### LA TAREA
Vuelve a escribir un trozo del texto sobre Cenicienta: empieza en las palabras que tienen "De la mano de" y para después de "y lo mórbido.". Sustituye "Angelina" por "Cenerentola".

### TEXTO PARA LEER
De la mano de Charles Perrault nos llega el cuento Cendrillon; conocida es su historia de sacrificio y redención, hasta que un príncipe le saca de un palacio lleno de polvo. Cenicienta cuelga el delantal y comienza una vida radiante, no sin antes darnos una buena dosis de moralina. Gioachino Rossini reconvirtió su propia versión de la historia en un melodrama giocoso; intercambiando algunos elementos (no hay madrastra, sino padrastro; no hay hada, hay un preceptor principesco, y Cenicienta es Angelina), modeló una ópera que mezclaba elegancia musical, humor y entusiasmo. Todo bañado de melodías burlescas entre una tensión dramática subyacente. El Gran Teatre del Liceu y el Teatro dell’Opera di Roma firman una producción escenificada por Emma Dante y dirigida por Giacomo Sagripanti, que han prometido ser un tándem que festeja el celebérrimo cuento entre lo fantástico y lo mórbido.

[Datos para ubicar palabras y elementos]

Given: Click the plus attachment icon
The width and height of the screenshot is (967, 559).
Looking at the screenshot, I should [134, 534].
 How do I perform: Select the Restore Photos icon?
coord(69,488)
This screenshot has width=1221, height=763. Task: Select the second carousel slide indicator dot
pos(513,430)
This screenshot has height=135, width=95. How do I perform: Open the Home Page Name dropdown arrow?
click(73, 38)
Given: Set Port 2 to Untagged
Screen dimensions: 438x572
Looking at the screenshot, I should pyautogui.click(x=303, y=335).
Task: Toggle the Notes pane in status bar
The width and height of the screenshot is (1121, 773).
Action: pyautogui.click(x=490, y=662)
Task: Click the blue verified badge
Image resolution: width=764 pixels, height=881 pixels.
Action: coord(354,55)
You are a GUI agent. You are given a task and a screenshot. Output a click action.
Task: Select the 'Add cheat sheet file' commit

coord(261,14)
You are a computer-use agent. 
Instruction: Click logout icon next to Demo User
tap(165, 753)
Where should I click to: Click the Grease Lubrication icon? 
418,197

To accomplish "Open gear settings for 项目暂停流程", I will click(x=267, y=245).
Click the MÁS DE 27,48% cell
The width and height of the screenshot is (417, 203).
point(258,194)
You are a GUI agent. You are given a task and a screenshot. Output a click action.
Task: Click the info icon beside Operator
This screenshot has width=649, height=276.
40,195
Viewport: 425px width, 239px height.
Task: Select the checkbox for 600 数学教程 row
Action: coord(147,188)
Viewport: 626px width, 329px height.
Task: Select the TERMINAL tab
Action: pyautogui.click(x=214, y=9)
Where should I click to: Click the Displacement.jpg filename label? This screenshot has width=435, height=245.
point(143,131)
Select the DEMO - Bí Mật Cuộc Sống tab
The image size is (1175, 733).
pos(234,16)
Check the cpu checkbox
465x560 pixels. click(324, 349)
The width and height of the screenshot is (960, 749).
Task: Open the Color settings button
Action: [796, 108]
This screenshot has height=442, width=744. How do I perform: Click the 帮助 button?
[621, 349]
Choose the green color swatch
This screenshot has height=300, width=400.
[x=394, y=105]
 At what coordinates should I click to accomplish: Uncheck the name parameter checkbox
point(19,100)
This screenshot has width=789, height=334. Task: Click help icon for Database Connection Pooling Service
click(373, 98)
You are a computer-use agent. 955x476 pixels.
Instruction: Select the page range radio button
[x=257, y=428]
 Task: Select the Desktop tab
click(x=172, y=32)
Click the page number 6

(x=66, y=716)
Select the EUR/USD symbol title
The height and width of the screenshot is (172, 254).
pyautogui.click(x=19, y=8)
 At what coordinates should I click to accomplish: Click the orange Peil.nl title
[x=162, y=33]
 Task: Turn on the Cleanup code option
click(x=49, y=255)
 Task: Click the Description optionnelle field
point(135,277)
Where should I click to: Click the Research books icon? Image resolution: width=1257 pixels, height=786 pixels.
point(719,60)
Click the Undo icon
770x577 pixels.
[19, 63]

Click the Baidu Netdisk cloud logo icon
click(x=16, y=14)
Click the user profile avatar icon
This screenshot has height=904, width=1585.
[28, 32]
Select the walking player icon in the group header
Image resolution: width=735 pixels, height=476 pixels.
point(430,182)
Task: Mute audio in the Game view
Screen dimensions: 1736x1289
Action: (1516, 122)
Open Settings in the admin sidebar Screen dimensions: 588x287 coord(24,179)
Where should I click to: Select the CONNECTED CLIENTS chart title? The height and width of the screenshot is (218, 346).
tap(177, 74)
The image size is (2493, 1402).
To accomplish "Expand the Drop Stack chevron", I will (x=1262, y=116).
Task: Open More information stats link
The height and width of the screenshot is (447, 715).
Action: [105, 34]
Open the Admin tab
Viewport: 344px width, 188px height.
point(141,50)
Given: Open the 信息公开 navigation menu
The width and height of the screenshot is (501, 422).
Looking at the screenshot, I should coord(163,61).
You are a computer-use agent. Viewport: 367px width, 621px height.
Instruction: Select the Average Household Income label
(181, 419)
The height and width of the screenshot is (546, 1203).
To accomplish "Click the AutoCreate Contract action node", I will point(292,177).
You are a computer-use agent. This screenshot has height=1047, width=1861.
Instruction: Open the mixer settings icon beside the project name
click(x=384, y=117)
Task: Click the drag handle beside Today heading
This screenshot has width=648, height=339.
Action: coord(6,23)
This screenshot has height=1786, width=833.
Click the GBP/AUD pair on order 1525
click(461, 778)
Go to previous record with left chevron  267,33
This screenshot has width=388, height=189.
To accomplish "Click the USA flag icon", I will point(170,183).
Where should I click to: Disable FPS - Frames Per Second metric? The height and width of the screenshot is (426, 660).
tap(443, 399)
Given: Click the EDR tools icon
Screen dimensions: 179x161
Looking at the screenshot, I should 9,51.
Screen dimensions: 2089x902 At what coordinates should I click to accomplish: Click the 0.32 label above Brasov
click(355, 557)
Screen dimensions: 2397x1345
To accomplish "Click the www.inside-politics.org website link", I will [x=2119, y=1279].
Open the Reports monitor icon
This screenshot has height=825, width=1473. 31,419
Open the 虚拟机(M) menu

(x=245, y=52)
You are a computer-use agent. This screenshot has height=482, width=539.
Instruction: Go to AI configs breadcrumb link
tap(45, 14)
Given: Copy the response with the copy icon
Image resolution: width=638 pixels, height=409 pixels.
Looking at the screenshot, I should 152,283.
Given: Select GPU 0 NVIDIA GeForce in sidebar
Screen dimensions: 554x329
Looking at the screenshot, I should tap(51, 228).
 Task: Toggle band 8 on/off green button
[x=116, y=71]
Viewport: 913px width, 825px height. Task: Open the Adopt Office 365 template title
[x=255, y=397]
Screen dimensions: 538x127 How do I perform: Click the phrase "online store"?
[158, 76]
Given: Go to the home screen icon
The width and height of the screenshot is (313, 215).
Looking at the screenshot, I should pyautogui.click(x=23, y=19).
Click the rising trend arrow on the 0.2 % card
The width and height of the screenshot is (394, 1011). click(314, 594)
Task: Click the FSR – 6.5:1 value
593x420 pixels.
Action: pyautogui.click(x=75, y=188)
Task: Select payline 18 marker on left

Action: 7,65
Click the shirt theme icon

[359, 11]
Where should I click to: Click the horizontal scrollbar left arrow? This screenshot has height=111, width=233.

### RESPUESTA DEL EJERCICIO
De la mano de Charles Perrault nos llega el cuento Cendrillon; conocida es su historia de sacrificio y redención, hasta que un príncipe le saca de un palacio lleno de polvo. Cenicienta cuelga el delantal y comienza una vida radiante, no sin antes darnos una buena dosis de moralina. Gioachino Rossini reconvirtió su propia versión de la historia en un melodrama giocoso; intercambiando algunos elementos (no hay madrastra, sino padrastro; no hay hada, hay un preceptor principesco, y Cenicienta es Cenerentola), modeló una ópera que mezclaba elegancia musical, humor y entusiasmo. Todo bañado de melodías burlescas entre una tensión dramática subyacente. El Gran Teatre del Liceu y el Teatro dell’Opera di Roma firman una producción escenificada por Emma Dante y dirigida por Giacomo Sagripanti, que han prometido ser un tándem que festeja el celebérrimo cuento entre lo fantástico y lo mórbido.